Open Source Due Diligence Summary

This summary is designed to help researchers identify, assess and manage risks to your research and work—especially risks arising from partnerships. It provides you with tools and techniques drawn from Open Source Intelligence (OSINT) to collect and analyze public information to identify national security risks associated with research partnerships.


PDF version

What are open source due diligence methods?
Why should you use them to research partners?

Open source due diligence methods bring focus and intent to online research and discovery. They help you build a structured approach to finding and interpreting information to make important decisions. You should use open source due diligence methods to verify that your partners are who they say they are; confirm that their relationships and motivations are clear; and ensure no obvious sources of unwanted control or influence exist. This will enable your research to remain secure while pursuing open and collaborative partnerships that benefit Canada.

What should open source due diligence help you find?

The most significant national security risks to your research are:

  • Transferring of your research knowledge to foreign governments without your consent.
  • Tampering with your research to reduce its value or potential benefit to Canada, or damage your reputation and achievements.

National security risks are more likely if your research partner has conflicting interests or is controlled or influenced by a foreign government.
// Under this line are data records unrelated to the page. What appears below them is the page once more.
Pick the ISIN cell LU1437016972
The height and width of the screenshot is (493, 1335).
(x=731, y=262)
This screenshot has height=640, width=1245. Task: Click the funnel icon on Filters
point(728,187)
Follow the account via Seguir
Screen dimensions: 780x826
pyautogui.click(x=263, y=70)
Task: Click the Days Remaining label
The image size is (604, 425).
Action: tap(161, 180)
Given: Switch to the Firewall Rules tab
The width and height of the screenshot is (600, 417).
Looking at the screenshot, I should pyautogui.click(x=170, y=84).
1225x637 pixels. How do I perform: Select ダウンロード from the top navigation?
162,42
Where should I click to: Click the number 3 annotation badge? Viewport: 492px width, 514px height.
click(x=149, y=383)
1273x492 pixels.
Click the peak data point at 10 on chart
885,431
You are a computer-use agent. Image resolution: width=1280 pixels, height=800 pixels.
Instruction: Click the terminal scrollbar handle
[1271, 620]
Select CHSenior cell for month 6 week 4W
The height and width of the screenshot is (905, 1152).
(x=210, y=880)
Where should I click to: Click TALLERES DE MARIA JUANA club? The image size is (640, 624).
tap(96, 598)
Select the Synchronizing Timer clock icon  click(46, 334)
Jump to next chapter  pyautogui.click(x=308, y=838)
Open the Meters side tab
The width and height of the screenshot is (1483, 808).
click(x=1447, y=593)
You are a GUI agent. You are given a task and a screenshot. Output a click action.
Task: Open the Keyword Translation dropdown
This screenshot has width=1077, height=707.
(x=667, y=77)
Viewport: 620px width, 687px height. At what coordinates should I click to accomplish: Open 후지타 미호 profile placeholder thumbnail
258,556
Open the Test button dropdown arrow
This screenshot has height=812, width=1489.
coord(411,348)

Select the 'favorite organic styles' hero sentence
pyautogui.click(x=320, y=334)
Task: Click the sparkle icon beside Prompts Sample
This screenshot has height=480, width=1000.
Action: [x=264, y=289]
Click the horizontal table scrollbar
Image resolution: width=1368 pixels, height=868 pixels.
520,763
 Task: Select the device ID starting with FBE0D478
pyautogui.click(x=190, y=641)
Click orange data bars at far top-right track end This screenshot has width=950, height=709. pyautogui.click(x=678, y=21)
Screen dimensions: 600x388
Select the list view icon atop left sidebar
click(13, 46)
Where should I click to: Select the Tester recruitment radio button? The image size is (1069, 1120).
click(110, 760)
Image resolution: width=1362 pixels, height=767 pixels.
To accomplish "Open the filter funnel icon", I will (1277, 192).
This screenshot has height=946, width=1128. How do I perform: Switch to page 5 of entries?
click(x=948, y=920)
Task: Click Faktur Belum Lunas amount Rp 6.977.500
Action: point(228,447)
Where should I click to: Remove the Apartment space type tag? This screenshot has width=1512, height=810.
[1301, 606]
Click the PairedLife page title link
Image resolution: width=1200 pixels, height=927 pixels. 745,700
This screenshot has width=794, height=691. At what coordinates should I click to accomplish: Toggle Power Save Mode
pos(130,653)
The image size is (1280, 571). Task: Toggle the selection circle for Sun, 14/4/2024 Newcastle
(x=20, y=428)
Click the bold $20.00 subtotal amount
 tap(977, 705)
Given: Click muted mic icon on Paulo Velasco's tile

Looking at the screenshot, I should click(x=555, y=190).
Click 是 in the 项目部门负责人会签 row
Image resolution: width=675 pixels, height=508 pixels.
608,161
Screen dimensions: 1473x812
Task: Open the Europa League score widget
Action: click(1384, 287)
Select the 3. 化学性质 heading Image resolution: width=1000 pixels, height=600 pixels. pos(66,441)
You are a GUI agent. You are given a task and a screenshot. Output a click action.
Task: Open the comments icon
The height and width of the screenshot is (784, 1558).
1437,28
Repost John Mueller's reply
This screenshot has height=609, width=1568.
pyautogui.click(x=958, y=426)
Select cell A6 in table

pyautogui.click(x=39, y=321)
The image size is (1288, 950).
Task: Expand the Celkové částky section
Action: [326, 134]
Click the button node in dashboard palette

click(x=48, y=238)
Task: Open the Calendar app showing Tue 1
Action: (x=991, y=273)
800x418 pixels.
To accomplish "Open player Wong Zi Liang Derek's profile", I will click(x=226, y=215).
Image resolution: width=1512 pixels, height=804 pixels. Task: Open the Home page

Due diligence helps you find some risk indicators like:

  • Structures or relationships that may compromise your partner’s autonomy.
  • Indications of connections to foreign governments, militaries or security services on sensitive research areas.
  • Information that shows your partner operates in countries known to steal intellectual property from researchers.
  • Any information that suggests lack of transparency.

Remember that the accumulation of information, combined with your understanding of your research’s sensitivity, will help you assess the risk level.

 

Follow the step-by-step approach below to conduct efficient and effective open source due diligence:

 

 

Plan your open source due diligence

 

Step 1 – Understand your baseline risk:
You know your work and how it might be used and how that might make it a target. Rely on this understanding to establish a baseline risk.

Step 2 – State what you know and identify gaps:
What do you know about your partner? What would you want to know about their motivations and goals?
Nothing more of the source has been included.